* [FILAS ALMACENADAS]

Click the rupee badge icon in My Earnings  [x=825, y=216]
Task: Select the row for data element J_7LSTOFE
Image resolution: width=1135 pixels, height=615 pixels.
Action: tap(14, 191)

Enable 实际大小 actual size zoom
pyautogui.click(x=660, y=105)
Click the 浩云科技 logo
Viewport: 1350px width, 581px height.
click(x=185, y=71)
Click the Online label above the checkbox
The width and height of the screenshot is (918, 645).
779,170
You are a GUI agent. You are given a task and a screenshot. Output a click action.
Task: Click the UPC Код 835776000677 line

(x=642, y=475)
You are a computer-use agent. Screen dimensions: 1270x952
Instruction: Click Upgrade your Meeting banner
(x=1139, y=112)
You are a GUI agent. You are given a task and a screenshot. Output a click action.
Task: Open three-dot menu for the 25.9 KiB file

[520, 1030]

* [INSTRUCCIONES DE LA TAREA]
Repite sin cambios las líneas del listado desde la que contiene "Task: Select the" hasta la que contiene "(x=642, y=475)", ambas incluidas.

* [RESPUESTA COMPLETA]
Task: Select the row for data element J_7LSTOFE
Image resolution: width=1135 pixels, height=615 pixels.
Action: tap(14, 191)

Enable 实际大小 actual size zoom
pyautogui.click(x=660, y=105)
Click the 浩云科技 logo
Viewport: 1350px width, 581px height.
click(x=185, y=71)
Click the Online label above the checkbox
The width and height of the screenshot is (918, 645).
779,170
You are a GUI agent. You are given a task and a screenshot. Output a click action.
Task: Click the UPC Код 835776000677 line

(x=642, y=475)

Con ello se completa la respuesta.